New Alconox Blog



Wednesday, April 20, 2011

How to Clean Parts Prior to Soldering

Need to clean parts to be soldered prior to applying solder.

To clean parts prior to solder you need to consider what residues you are trying to remove from the parts and how you want to clean.  For general purpose oils and residue cleaning by manual, soak or ultrasonic cleaning methods, we recommend using a warm or hot 1% Liquinox solution followed by a thorough rinse.  If you want to remove surface oxides and brighten the parts, we recommend using warm or hot 2% Citranox solution followed by a thorough rinse.

Removing RMA Solder Flux

We need to remove RMA solder flux on indium/lead soldered subassemblies. Most aqueous cleaners attack this solder.
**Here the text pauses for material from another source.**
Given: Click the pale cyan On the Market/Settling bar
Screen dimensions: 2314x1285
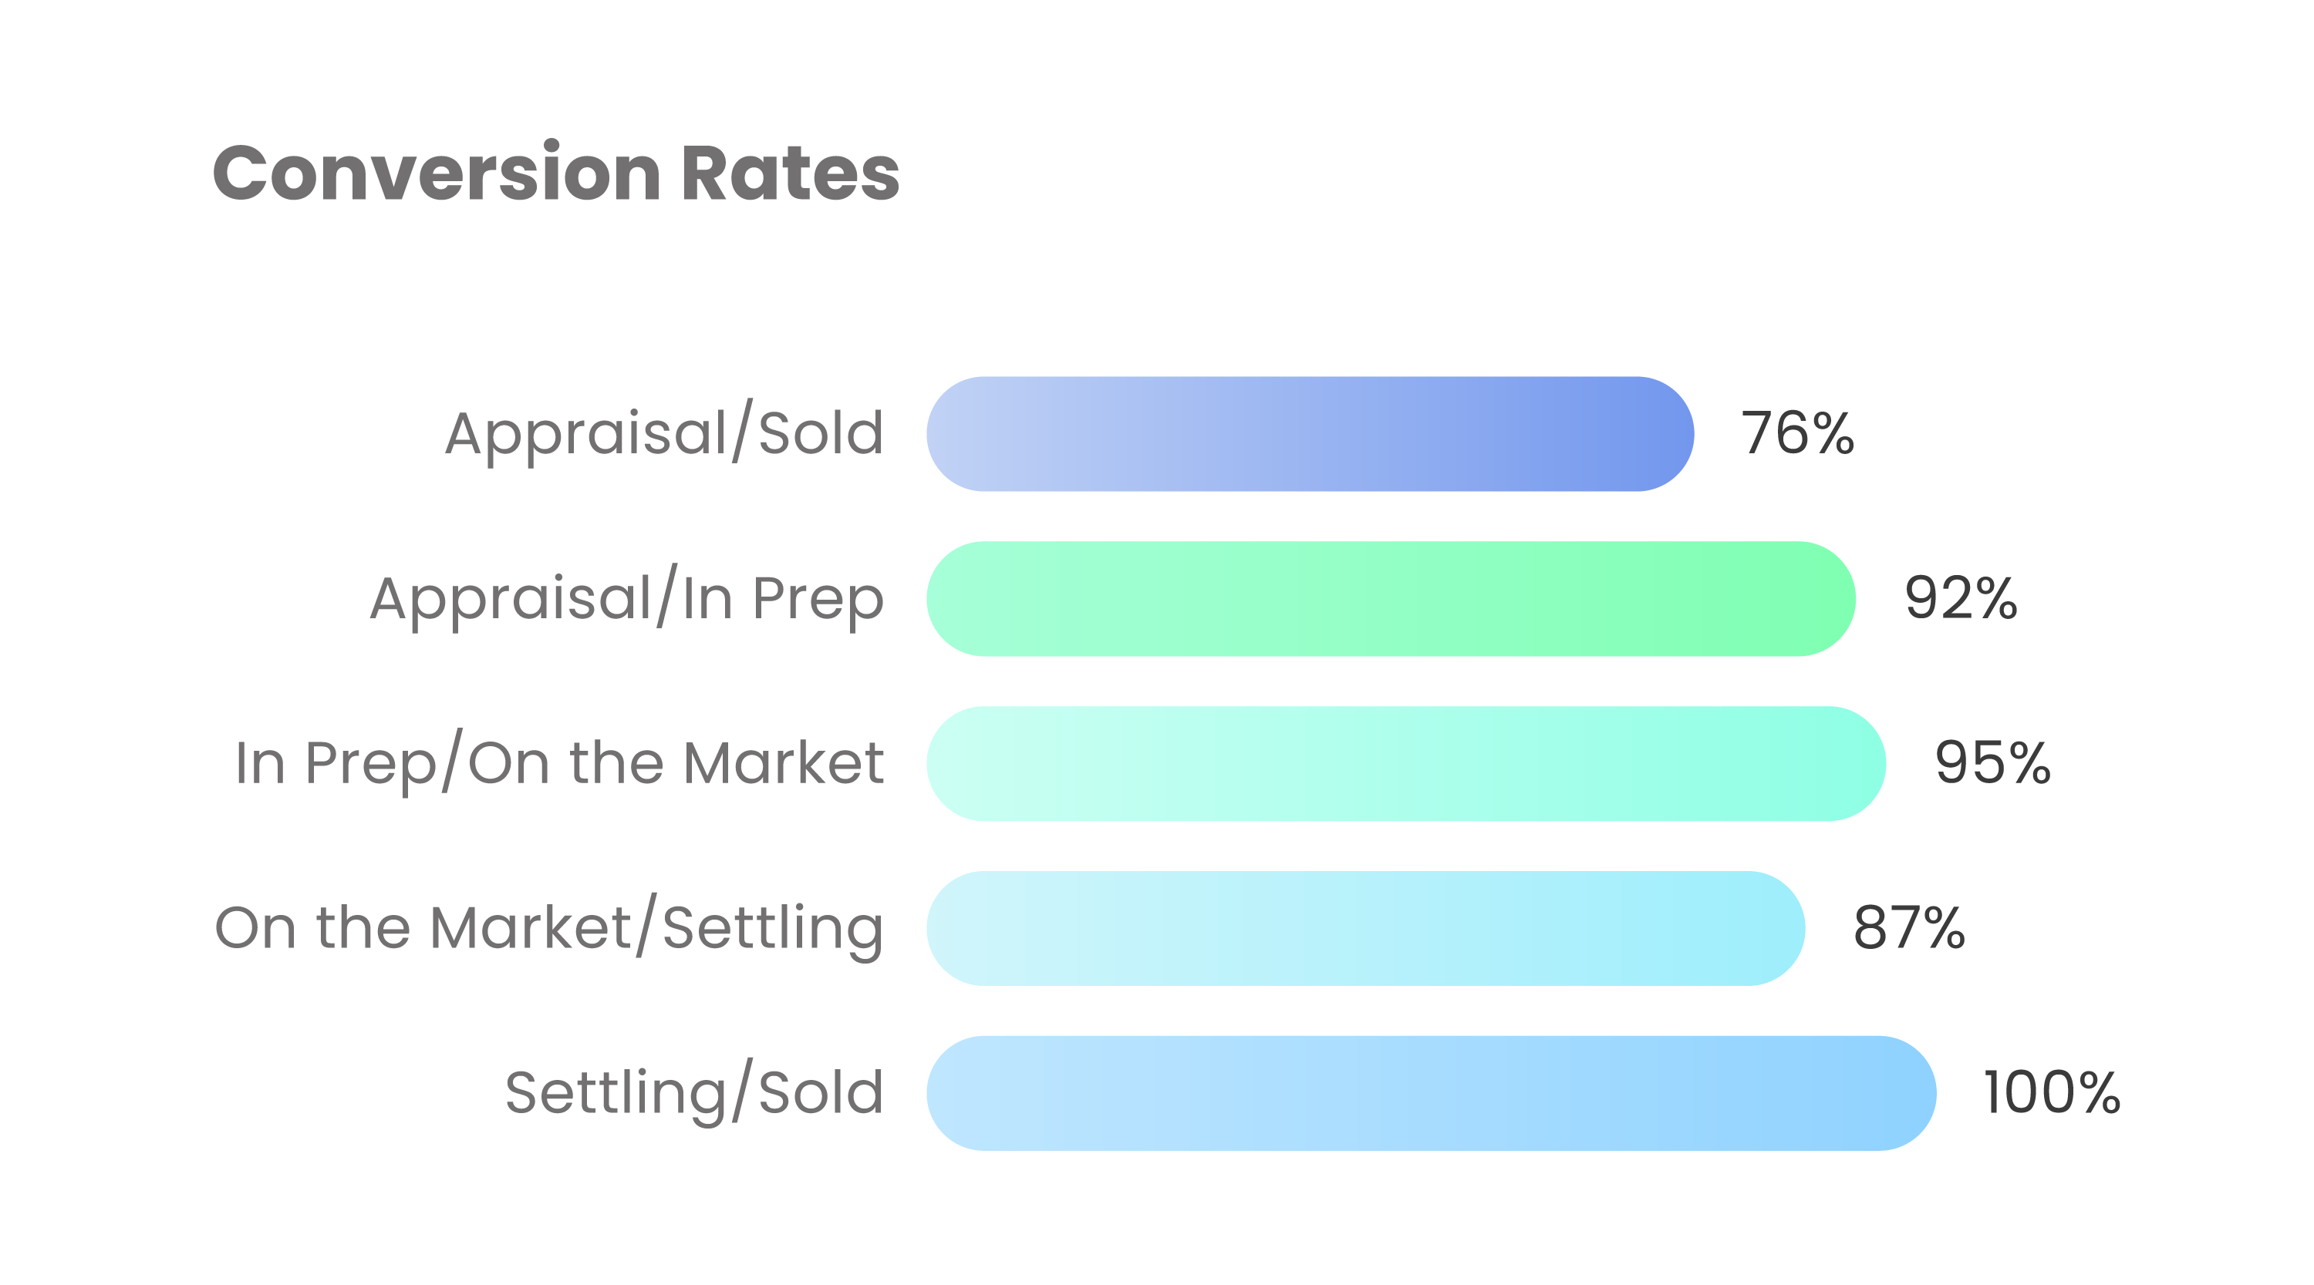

According to the Materials Handbook by GS Brady et al, indium lead solders are alkali resistant solders.  Rosin based RMA fluxes are best cleaned by alkaline/saponifying cleaners with no conductive cations such as Detergent 8.  

The organic amine in Detergent 8 forms a water soluble soap with the rosin. Because Detergent 8 is cation free, it cannot leave conductive residues.  We recommend using a 3% Detergent 8 solution for ultrasonic immersion cleaning or a 5% Detergent 8 solution for manual cleaning of indium/lead soldered subassemblies.  

Detergent 8 is a hazmat that most package sizes must ship by ground.  You can ship a 5 gallon jerrycan of Detergent 8 by air.

Friday, April 08, 2011

Removing DNA Residue

We are currently using Alcojet for routine labware cleaning. Since we work on DNA plasmid isolation, I wonder if using Alcojet could remove residual DNA. If not, how much residue could be left? I would really appreciate your answer as unfortunately we have continued using the labwares for a year already. Your comment will be much appreciated.

Thank you for your question about DNA plasmid cleaning. Alcojet is capable of removing DNA plasmids as whole strands. However, Alcojet is not the best product to use for cleaning DNA Plasmids. Alcojet is a high pH alkaline cleaner. DNA is not labile to alkaline hydrolysis.

It is more effective to clean with an acid detergent rather than an alkaline detergent. For manual and soak cleaning I would recommend using a warm 2% Citranox solution (20 mL/L). For machine cleaning I would recommend using a 1% Citrajet (10 mL/L) solution. See prior 2009 Tech Note: Removing DNA.

Note that your washer may not be set up to dose liquid detergents. If your washer does not have liquid dosing pumps and hoses, then I would recommend choosing a washing cycle that does not have a presoak cycle in it and dosing the correct amount of liquid detergent in to the bottom of the washer and then turning on the machine so that it goes directly to a hot, long, wash cycle. Do not use a pre-wash cycle which will be short and with ambient temperature water that will use up all the detergent ineffectively and there will be no detergent present when the machine goes to the long, hot wash cycle.

Consult the owner’s manual of the washer to see how much water is used in the wash cycle. A typical under counter washer will use 8 L of water in a wash cycle, so you need to dose 80 mL of Citrajet in to the bottom of your washer at the beginning of the hot wash cycle. If your washer has liquid dosing capability, then simply hook up the Citrajet bottle to the washer by the tubes that are in the washer. If you have been using Alcojet for a year, this does not mean you definitely have had cleaning failures, but it does mean that you are not cleaning the best way and you do have some risk of cleaning failures.

Alconox and the Environment

I will be sampling sediments in a lake with a drilling unit. I am wondering if Alconox is harmful to the environment. i.e. if it got into the lake, is there a possibility of harm? I plan on using it to rinse drill bits. Also, what concentration is typical??

Alconox is recommended for use at a 1% concentration (10 g/L).

In sufficient quantity, Alconox, like just about anything, will impact the environment. If you discharge 5,000 lbs of Alconox at once, you would be discharging an EPA reportable quantity under CERCLA regulations. I presume you have no intentions of discharging anything like this quantity.

Alconox does contain phosphates which are essential nutrients and can promote algae growth in phosphorous limited ecosystems. The algae can deplete oxygen and then die causing silting up of surface waters - this is eutrophication. You would need large quantities of Alconox to cause significant eutrophication.

Alconox contains surfactants, which in high enough concentration are hazardous to fish - typically you would have to reach 100s of mg/L in concentration to be harmful to fish.

Alconox has been widely used for field cleaning of environmental sampling equipment for decades and we have never had any reported incident of environmental impact. Alconox is biodegradable.

If you spill enough Alconox directly in to a lake, I imagine it could form a stable detergent foam that might take a few hours to dissipate. Although this foam would not be particularly harmful, it would be unsightly. I suspect that a bucket full of Alconox dumped briskly in to a lake might make enough foam to be unsightly.